I punti deboli della teoria di Hofstaldter sono molti. Innanzitutto quando un risultato di una ricerca non è corretto ciò può accadere perché le condizioni iniziali del problema sono errate e nel caso della risoluzione di Hofstaldter è praticamente tutto sbagliato poiché egli non dà condizioni iniziali da cui partire. “Le cose stanno così in quanto l’osservazione dei fatti è questa“. Ma l’osservazione dei fatti, se tutto quello che dice l’autore fosse vero, sarebbe  inficiata dai suoi stessi presupposti. L’ assenza, per esempio, di un libero arbitrio conduce l’essere umano a non poter supporre niente poiché non esisterebbe nemmeno la possibilità per il nostro cervello di farsi una domanda a causa della ipotetica molteplicità delle risposte. La mancanza del libero arbitrio cozza contro l’apparente dualità delle scelte entropiche dell’Universo.
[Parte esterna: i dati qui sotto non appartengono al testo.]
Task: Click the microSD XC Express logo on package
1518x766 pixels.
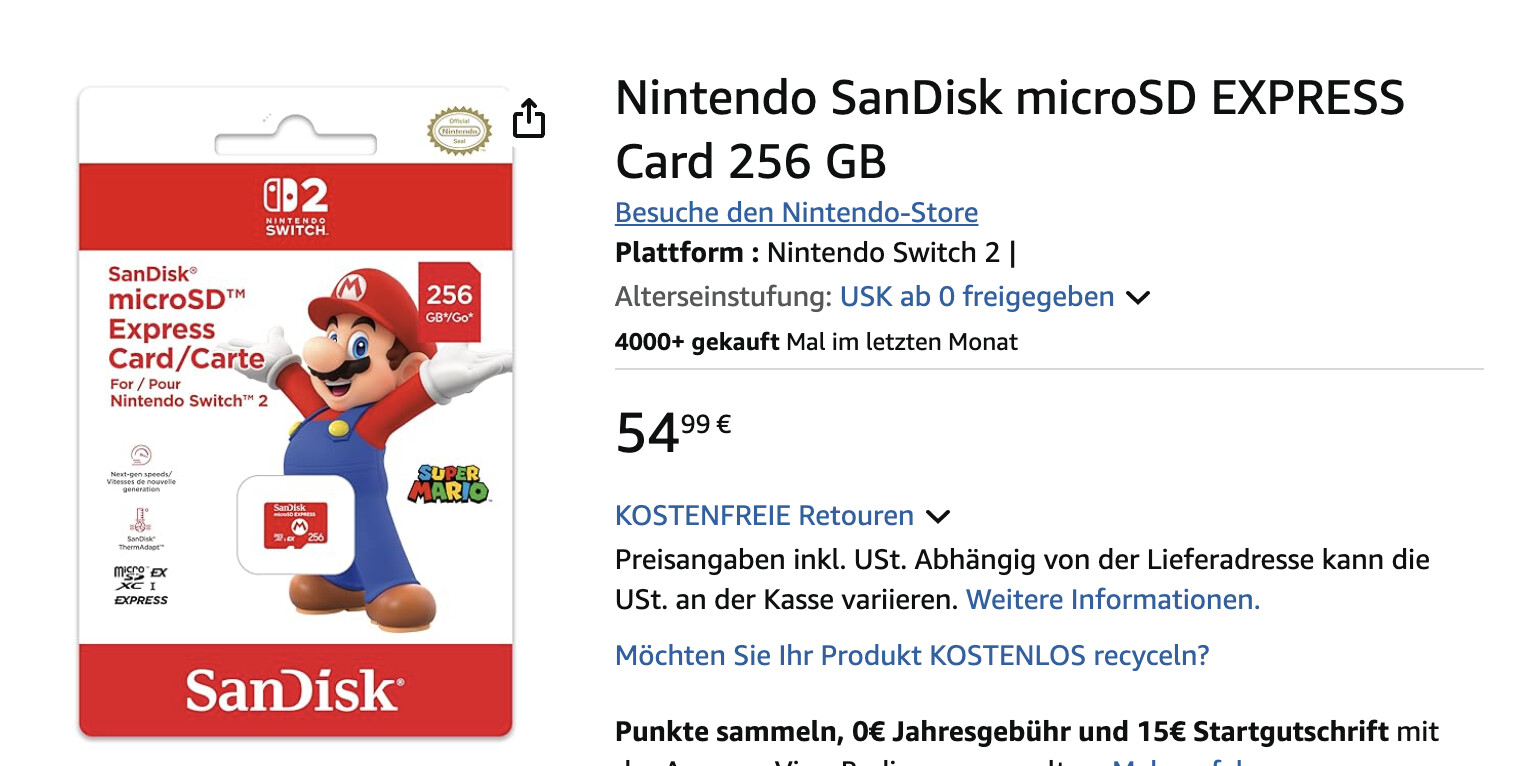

Per fare un solo esempio, basterebbe dire che se Hofstaldter avesse ragione non ci sarebbe stato nessun professor Santilli che avrebbe potuto pensare ad una matematica isoduale per l’impossibilità di effettuare un pensiero duale, prima a livello simbolico e poi a livello pragmatico. (http://www.santillifoundation.org/docs/P-Muktibodh.pdf).  Ma allora tutto questo vuol dire che il simbolo esiste e non è una necessità del cervello umano, ma un concetto che, seppur nella sua astrazione, provvede ad aiutare un essere umano a comprendere al di là della gabbia dimensionale della sua percezione. E “simbolo” dal greco vuol significare “parte di un oggetto fatto di due parti”. Ciò che l’autore di questa ipotesi trascura completamente è la banale regola della simmetria universale che sostiene che essa va localmente sempre aumentando. Infatti se il loop di Hofstaldter fosse vero, la simmetria dell’universo, che è legata alla geometria dell’universo stesso e alla sua consapevolezza, tenderebbe a diminuire, se si pensa che l’uomo continuasse ad autoingannarsi con la produzione di simboli, o a rimanere costante, se si supponesse che nulla in fondo cambia. Le misure effettuate sull’Universo locale mostrano che l’entropia invece aumenta. (continua…)


1 commento

adriana ferrigno · 07/12/2017 alle 10:12

…in effetti io ho sempre ritenuto possibile comprendere lo stato d’essere dell’altro con cui mi relaziono solo in funzione del mio stato di coscienza e della mia personale percezione di realtà. Pertanto l’io mi specchio nell’altro consapevolmente, in ciò che credo di conoscere di me. Al momento in cui cambia la mia percezione di me stessa mi accorgo di specchiarmi in esseri di diverso stato di coscienza, rispetto a prima, o semmai di maggiore complessità, visto dal punto di vista precedente. Dunque mi sembra di essere io a creare gli specchi e a cambiarli nel proseguo dell’esistenza, Prof. Fin quì mi sembra che il concetto espresso condivida le sue scoperte. Mi viene in mente il concetto dei frattali,…forse in relazione alla simmetrizzazione dell’universo. Mi chiedo se l’universo diverrà tale quando ciascuno specchiandosi nell’altro vedrà tutto l’universo e se stesso. Dunque la disimmetrizzazione attuale sarebbe una mancanza di consapevolezza di ciò che si specchia davandi a noi, e che percepiamo solo in parte….e ciò che rifiutiamo lo conosciamo, altrimenti non lo riconosceremmo, ma non ne abbiamo consapevolezza. questo è solo il mio modesto pensiero, naturalmente.